▶ **THE TASK**: The response should reproduce exactly the lines from the top of the listing below through the one that contains "This screenshot has width=855, height=536.", and nothing else; pictures do not belong in it.

▶ **DATA RECORDS**:

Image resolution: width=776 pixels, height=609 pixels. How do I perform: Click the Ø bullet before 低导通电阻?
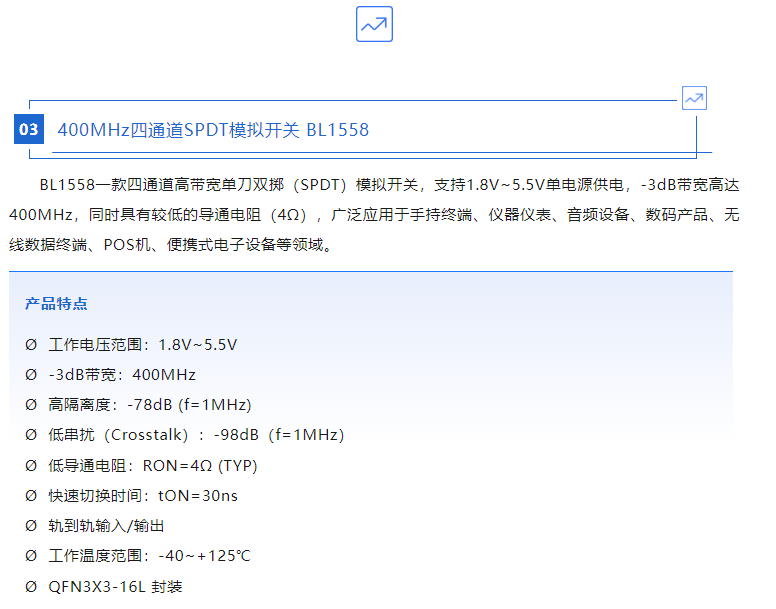click(x=31, y=465)
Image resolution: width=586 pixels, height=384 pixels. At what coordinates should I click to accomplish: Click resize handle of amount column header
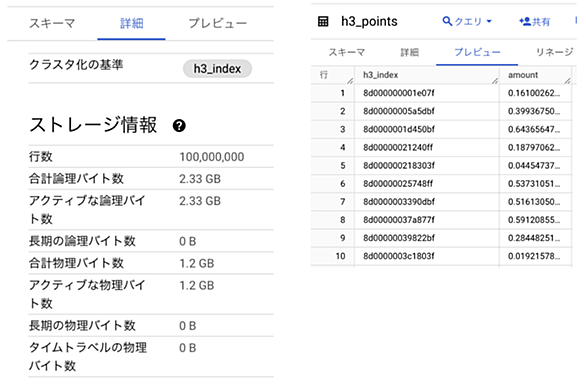click(567, 80)
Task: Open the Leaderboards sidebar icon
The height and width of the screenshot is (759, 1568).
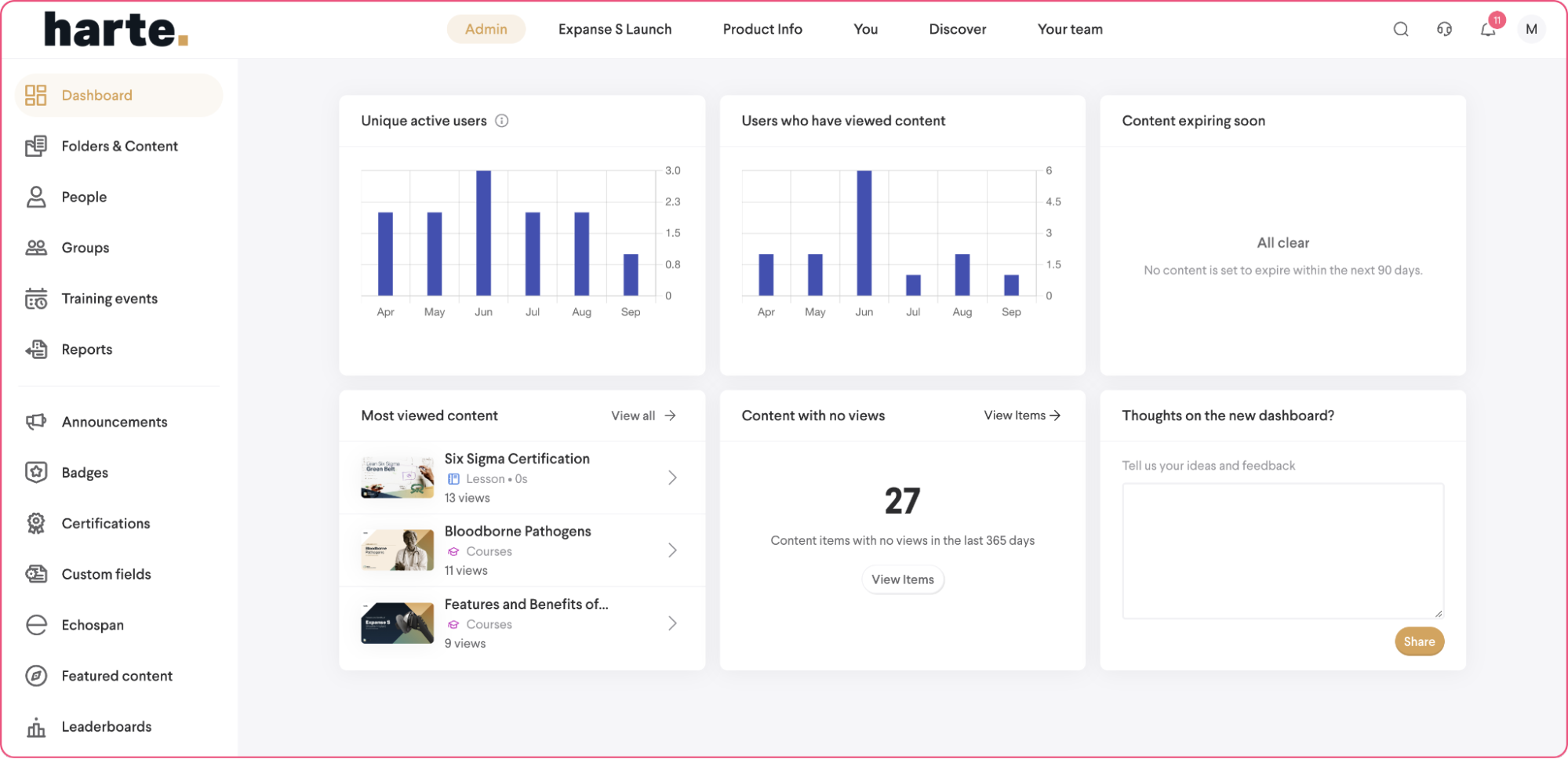Action: (x=36, y=727)
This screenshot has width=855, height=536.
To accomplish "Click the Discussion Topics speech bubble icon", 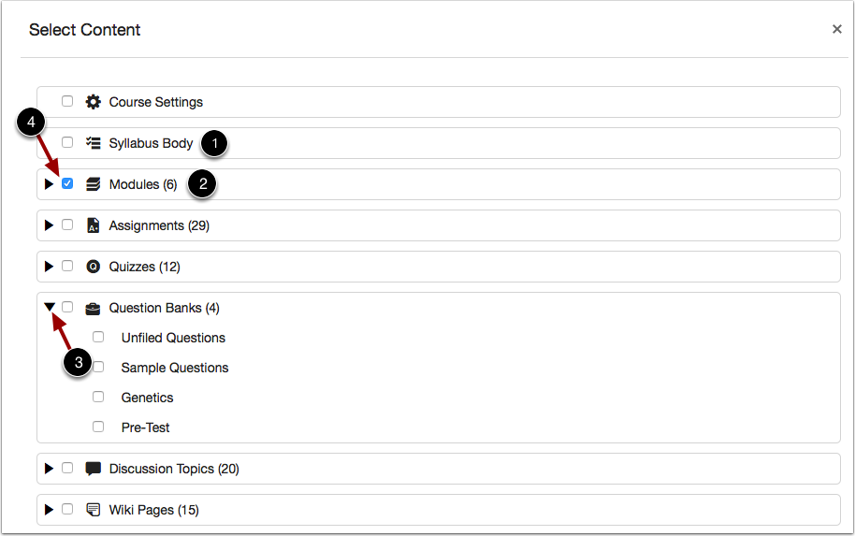I will pos(93,469).
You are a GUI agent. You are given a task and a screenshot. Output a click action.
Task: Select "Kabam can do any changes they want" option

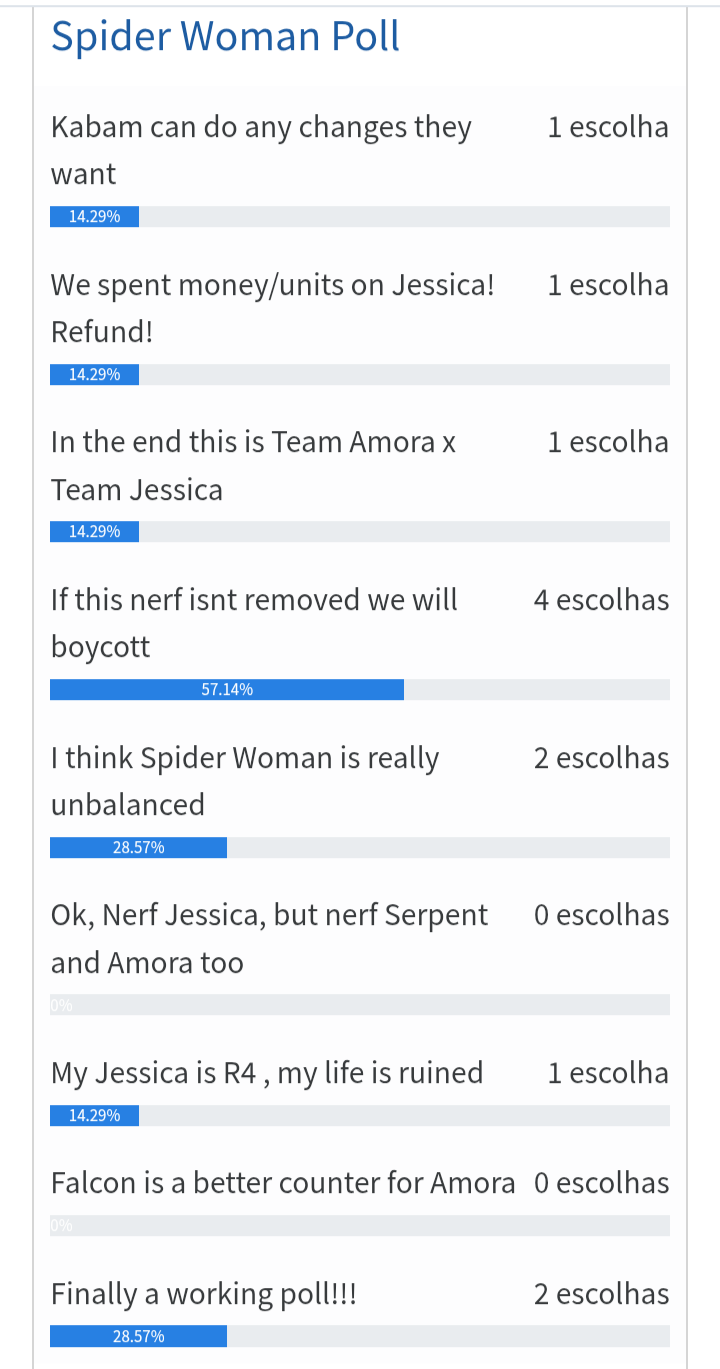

▶ **WRITTEN ANSWER**:
Image resolution: width=776 pixels, height=609 pixels. How do I perform: Click the Ø bullet before 低导通电阻?
click(x=31, y=465)
Image resolution: width=586 pixels, height=384 pixels. At what coordinates should I click to accomplish: Click resize handle of amount column header
click(567, 80)
Task: Open the Leaderboards sidebar icon
The height and width of the screenshot is (759, 1568).
Action: (x=36, y=727)
This screenshot has width=855, height=536.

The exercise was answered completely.